→ **PROBLEMS TO SOLVE**
(A) Answer these questions from the Advent reflection:
(i) What did the speaker's mother give the children for learning to tell time?
(ii) Which Greek word does the reflection give for ordinary, everyday time?
(iii) Which verse in Galatians does the reflection quote?
(B) Transcribe the Advent reflection word for word, everything from "The time that" down to "learn to tell.".
(C) Pick up the Advent reflection after its final sentence and continue it.

First Sunday of Advent


Do you remember learning how to tell time? When my brother and I were very young, my mother gave us these cloth squares. On them were stitched the face of a clock and two adjustable hands. “Show me 2:30,” she said. And we dutifully moved the short hand to a place between 2 and 3, and the long hand to 6. Then we’d proudly show the cloth square to our mother.


I’m not sure how children today are taught to tell time. It may be harder for them than for us to learn to tell time on an analog clock in our digital world. 


Advent comes to us each year and asks: “Do you know what time it is?” Perhaps, it asks an even more basic question: “Do you even know how to tell time?”


The time that Advent has in mind is not learned on those cloth squares with which we as children were taught how to tell time. Advent time is not measured in seconds, minutes, and hours. Nor is it a date on a calendar. There’s a different kind of time that we have to learn to tell.


In our first lesson, the Apostle Paul assumes that the believers in Rome know what time it is. Only he uses a word for “time” that we miss in the English language. Our language has only one word for time. The Greek in which the Apostle Paul writes has two.


First, there is ordinary, everyday time that measures the succession of seconds, minutes and hours. For this the Greek language uses the word chronos. We see it in our words “chronic” and “chronology,” for example. Then there is eventful time, decisive time, fulfilled time. For this the Greek language uses kairos. That is the word that the Apostle Paul uses here.


Author Mark A. Villano defines kairos as God’s time. More specifically, it refers to God’s breaking into our time.


Appropriately, the Apostle Paul also uses this word in Galatians 4:4: “But when the time had come, God sent his Son, born of a woman, born under Law, to redeem those under the Law…”

→ **SUPPLIED DATA**
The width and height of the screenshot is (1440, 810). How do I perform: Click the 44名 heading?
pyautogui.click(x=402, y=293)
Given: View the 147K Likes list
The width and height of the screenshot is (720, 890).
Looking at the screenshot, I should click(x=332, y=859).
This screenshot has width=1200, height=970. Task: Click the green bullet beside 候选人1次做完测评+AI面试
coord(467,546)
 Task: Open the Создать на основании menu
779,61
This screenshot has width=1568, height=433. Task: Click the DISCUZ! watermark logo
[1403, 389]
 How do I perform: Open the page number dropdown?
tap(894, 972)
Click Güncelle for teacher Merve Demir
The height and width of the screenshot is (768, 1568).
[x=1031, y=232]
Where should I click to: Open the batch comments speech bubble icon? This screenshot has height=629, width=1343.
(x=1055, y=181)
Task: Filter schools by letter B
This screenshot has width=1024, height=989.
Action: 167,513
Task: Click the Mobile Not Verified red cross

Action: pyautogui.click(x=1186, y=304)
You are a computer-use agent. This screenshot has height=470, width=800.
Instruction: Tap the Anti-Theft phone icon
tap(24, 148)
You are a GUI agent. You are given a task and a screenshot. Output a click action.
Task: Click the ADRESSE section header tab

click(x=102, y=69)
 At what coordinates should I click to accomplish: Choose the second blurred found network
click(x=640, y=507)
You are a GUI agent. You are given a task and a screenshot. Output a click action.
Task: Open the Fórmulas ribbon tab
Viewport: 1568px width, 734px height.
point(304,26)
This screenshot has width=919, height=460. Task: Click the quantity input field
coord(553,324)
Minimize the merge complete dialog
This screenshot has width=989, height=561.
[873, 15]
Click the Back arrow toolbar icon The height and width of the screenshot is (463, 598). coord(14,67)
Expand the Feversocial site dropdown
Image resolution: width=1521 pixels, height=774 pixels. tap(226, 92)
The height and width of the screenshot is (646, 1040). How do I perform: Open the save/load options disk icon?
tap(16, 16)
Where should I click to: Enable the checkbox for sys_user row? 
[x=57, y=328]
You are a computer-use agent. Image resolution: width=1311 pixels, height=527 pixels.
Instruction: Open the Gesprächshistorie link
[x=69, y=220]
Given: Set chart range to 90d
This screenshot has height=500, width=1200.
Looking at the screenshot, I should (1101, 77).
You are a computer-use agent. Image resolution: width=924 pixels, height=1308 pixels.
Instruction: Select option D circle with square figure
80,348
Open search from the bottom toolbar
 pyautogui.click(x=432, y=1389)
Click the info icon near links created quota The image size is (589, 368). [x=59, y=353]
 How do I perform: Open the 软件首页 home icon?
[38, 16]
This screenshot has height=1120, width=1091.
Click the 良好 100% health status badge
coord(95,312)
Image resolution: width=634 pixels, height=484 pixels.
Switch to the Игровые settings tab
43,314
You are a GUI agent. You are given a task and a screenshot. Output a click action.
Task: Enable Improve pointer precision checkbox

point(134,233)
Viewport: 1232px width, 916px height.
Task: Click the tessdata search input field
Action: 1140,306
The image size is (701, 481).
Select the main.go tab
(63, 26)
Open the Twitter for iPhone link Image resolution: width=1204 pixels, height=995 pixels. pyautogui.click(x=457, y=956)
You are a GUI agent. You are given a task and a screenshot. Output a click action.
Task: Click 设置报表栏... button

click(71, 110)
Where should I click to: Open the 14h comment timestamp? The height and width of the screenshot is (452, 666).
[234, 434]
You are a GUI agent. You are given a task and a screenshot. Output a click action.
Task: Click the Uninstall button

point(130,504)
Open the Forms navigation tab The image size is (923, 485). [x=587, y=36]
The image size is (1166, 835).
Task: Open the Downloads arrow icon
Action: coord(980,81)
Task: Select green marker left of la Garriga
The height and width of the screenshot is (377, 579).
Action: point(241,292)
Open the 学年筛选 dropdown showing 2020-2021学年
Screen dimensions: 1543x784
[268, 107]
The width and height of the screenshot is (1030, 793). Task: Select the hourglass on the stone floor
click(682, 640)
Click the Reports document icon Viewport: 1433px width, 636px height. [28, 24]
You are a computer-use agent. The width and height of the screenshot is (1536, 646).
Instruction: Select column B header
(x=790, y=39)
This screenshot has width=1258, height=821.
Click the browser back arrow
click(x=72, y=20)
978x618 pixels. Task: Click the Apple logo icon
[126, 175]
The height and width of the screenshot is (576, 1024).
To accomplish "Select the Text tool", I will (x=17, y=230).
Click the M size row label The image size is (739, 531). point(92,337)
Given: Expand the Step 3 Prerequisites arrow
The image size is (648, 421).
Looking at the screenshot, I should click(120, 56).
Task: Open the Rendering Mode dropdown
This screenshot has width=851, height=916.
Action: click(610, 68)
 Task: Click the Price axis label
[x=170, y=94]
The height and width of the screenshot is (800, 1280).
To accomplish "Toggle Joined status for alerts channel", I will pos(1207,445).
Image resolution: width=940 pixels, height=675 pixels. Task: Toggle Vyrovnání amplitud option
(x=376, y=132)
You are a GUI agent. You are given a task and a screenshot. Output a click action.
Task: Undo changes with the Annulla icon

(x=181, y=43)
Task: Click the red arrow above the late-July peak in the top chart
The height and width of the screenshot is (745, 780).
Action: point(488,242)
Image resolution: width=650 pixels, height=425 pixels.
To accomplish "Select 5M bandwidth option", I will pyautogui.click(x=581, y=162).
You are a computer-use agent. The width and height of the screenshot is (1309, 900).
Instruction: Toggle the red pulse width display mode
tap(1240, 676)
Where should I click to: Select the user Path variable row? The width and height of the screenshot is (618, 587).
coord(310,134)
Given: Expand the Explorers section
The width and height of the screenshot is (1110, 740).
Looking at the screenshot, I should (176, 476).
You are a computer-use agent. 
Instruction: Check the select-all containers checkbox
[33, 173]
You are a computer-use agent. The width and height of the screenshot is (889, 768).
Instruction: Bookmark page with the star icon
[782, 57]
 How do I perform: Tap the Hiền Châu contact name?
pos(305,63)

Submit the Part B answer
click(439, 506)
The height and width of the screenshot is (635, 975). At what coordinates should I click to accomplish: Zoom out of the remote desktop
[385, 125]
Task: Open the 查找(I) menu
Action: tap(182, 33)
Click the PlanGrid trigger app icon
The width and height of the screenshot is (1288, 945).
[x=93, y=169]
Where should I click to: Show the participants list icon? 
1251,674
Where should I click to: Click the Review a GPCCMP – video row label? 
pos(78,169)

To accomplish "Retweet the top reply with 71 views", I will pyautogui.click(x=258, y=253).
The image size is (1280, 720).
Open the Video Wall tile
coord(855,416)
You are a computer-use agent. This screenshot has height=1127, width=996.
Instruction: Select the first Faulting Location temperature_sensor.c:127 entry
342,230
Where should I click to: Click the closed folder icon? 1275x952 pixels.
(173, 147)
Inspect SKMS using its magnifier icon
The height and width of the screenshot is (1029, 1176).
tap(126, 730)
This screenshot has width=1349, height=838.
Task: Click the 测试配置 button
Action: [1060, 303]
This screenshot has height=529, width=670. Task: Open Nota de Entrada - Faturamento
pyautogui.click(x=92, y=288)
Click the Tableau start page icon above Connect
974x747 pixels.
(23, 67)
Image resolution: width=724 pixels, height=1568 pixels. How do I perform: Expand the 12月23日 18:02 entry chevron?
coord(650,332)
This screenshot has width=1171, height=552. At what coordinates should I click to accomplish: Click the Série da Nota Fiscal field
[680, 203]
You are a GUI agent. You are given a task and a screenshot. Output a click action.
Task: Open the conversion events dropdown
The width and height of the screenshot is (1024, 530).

→ **ANSWERS BY TASK**
(A)
(i) Cloth squares stitched with the face of a clock and two adjustable hands.
(ii) Chronos.
(iii) Galatians 4:4.

(B)
The time that Advent has in mind is not learned on those cloth squares with which we as children were taught how to tell time. Advent time is not measured in seconds, minutes, and hours. Nor is it a date on a calendar. There’s a different kind of time that we have to learn to tell.

(C)
This is kairos time. It’s an event that intersects human history, so that there is forever a “before” and an “after.” Time afterward need not be the same. Indeed, it can never be the same, because it has been irreversibly altered by this event. It is the time in which salvation has appeared. That is why the Apostle Paul can announce in our lesson today: “salvation is nearer to us now than when we first became believers.” 


In his book Philosophical Fragments, the nineteenth-century Danish philosopher Soren Kierkegaard explored the unique significance that Christianity gives to time. In the Christian understanding of time, the time of God’s self-revelation is a decisive time that changes everything. 


This includes each man and woman, especially those who comes to acknowledge this time. “When I, at some point, am confronted with the mystery that the eternal God became man in the fullness of time,” Kierkegaard writes, “then the moment in time must have such decisive significance for me that in no moment afterward will I be able to forget it.”


So many people today have not learned how to tell this kind of time. If you asked them: “what time is it?” they could not tell you. They think of time only as the endless succession of seconds, minutes, and hours…chronological time.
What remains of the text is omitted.